3. The further question is whether plaintiff is entitled to be subrogated to the position of the mortgagees who were paid off by the execution of Exhibit G. As we have already stated, Exhibits C, D and E were mortgages which were satisfied by means of money borrowed under Exhibit G. There is direct authority in Seetharama v. Venkatakrishna 16 M.K 94 wherein it was held that a mortgagee who pays off an earlier mortgage is net only entitled to the rights of that mortgagee but also to the rights of the mortgagees who were paid off by that mortgage amount. Further, we have in this case the fact deposed to that the mortgagee under Exhibit G got the title-deeds Exhibits G, D and E and saw that the money which he advanced was utilised for the purpose of paying those three mortgages. These are clear indications that the mortgagee under Exhibit G intended to keep alive the earlier mortgages Exhibits C, D and E for his benefit.

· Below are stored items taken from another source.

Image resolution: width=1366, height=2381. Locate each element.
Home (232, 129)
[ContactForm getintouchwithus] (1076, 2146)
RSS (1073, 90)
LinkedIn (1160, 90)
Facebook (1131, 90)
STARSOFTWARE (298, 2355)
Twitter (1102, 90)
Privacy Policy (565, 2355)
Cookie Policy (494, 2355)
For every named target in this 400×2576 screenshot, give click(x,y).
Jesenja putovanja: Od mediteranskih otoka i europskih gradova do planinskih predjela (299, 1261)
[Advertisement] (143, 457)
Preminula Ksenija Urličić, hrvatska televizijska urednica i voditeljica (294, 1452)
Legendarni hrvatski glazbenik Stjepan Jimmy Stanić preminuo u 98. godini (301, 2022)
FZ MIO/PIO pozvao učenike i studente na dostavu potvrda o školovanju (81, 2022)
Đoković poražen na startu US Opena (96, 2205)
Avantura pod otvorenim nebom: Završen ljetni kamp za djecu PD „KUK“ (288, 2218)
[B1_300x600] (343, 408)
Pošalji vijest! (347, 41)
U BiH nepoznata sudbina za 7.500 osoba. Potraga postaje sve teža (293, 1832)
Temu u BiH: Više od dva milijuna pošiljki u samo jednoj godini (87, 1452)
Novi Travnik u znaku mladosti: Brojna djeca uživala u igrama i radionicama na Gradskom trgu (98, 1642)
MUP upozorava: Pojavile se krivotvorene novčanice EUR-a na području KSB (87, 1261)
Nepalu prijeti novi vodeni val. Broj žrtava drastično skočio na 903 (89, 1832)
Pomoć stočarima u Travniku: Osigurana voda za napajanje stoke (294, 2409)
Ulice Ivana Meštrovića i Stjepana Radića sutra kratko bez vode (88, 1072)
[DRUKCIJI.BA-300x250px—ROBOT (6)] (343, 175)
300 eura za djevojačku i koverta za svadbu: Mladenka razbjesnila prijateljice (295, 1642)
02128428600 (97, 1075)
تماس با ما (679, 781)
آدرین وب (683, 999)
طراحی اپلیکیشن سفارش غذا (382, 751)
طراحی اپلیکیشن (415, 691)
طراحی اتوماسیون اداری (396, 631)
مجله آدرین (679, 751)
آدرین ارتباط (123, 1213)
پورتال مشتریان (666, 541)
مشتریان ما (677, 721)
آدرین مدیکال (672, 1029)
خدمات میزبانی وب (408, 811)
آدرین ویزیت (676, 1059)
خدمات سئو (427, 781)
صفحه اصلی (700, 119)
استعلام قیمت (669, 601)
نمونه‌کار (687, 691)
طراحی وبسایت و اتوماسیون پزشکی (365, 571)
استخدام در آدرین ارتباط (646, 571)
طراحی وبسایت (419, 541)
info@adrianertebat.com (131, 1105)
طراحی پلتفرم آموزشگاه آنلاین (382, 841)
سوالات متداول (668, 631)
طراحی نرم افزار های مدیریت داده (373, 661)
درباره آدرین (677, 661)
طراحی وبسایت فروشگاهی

4. We have come to the conclusion that the plaintiff is entitled to priority over the 3rd defendant's mortgage. As it is found that only Rs. 180 was applied towards the payment of the earlier mortgages, priority will be restricted to that amount with interest thereon. The decree will be modified as above indicated. The appellant is entitled to his costs as against 3rd defendant-respondent.